Politkovskaya Murder Newspaper Offers Reward for Slain Russian Journalist's Killers

The murder of investigative journalist Anna Politkovskaya has prompted her newspaper to offer an award of close to $1 million for information about her killers. Her death has raised uncomfortable questions about press freedom in Russia on the eve of President Vladimir Putin's visit to Germany.


Journalist Anna Politkovskaya was killed on Saturday in a contract-style shooting.
DPA

Journalist Anna Politkovskaya was killed on Saturday in a contract-style shooting.

Following the murder of the investigative journalist Anna Politkovskaya on Saturday, the newspaper Novaya Gazeta has announced that it will pay a reward of 25 million rubles ($930,000 or €730, 000) for information about the crime. "As long as there is a Novaya Gazeta, her killers will not sleep easy," the newspaper promised.

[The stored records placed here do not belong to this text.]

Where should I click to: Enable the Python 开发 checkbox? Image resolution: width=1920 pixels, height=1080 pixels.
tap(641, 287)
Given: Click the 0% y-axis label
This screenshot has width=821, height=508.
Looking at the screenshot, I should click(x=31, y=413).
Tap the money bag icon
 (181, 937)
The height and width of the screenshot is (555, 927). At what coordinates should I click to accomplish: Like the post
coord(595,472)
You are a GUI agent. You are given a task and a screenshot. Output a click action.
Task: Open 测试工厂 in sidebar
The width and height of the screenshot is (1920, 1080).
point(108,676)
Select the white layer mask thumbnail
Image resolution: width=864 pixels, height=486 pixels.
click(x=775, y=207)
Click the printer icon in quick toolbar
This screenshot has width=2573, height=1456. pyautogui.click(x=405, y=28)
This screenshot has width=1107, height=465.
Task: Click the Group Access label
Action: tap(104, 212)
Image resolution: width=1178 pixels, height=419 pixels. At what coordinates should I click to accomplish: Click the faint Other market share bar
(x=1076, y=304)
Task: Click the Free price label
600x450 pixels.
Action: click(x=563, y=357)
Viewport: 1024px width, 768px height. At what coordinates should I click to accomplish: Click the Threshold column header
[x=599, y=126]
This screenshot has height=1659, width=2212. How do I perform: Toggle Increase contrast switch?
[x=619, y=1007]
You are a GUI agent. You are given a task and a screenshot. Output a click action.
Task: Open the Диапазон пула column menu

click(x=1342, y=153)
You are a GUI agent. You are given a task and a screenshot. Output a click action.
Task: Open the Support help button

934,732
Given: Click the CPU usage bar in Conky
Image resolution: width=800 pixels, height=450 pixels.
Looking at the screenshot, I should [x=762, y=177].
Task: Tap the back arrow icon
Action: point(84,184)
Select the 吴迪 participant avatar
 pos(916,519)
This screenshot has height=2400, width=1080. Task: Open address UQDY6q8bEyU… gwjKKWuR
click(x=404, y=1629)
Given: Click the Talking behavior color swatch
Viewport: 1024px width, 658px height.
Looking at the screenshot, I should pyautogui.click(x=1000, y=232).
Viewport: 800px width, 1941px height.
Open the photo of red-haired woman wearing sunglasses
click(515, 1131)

Politkovskaya was killed on Saturday in the elevator of her Moscow apartment building. The journalist had made her name with her critical reporting on the war in Chechnya and had received several death threats. She was a fierce critic of the Russian government, particularly of President Vladimir Putinand the pro-Moscow Chechen president Ramzan Kadyrov. In 2004 she was poisoned while on her way to Beslan to cover the school hostage crisis. She blamed the attack on the Russian security services.

Politkovskaya had been due to publish an article on Monday on kidnapping and torture in Chechnya based on witness accounts. "We never got the article," deputy editor Vitaly Yerushensky told Ekho Moskvy radio, "but she had evidence about these (abducted) people and there were photographs."

Saturday's killing brought to 43 the number of journalists who have been murdered in Russia since 1993. According to the Committee for the Protection of Journalists, Russia is the third most dangerous country in the world for journalists after Iraq and Algeria. Some of these journalists were killed while covering the war in Chechnya, six died during clashes between the government and the opposition in Moscow in 1993, and many have fallen victim to contract-style killings, often because of their attempts to uncover corruption. The most high profile killing up to now had been the 2004 assassination of Paul Kelbnikov, the US born editor of the Russian edition of Forbes magazine.

Russia has pledged to hunt down Politkovskaya's killers. Prosecutor-General Yury Chaika is to take personal charge of the investigation. Moscow police have published CCTV images of their prime suspect, a young man wearing a baseball cap, who followed her inside the building just before the shooting. A pistol and four cartridges were found next to her body.

Well wishers have laid flowers and candles outside Politkovskaya's apartment block and the offices of Novaya Gazeta and on Sunday hundreds rallied in Moscow's Pushkin Square to protest her murder. The 48-year-old mother of two is to be buried in Moscow on Tuesday.

The case has led to increased worries about press freedom in Russia, with the European Union and the US demanding a thorough investigation into the killing. President Putin is due to begin a visit to Germany on Tuesday and he is expected to face tough questions from his hosts about the murder.

When asked by reporters if Chancellor Angela Merkel would bring up the journalist's murder at her meeting with Putin, government spokesman Ulrich Wilhelm said that the Merkel "has always made clear that the development of freedom of opinion and press is an extremely important value for every country." Foreign Ministry spokesman Martin Jaeger added, "The crime must not go unpunished ... It is the task of a government to ensure that a climate of fear in which press freedom cannot develop does not arise in a country."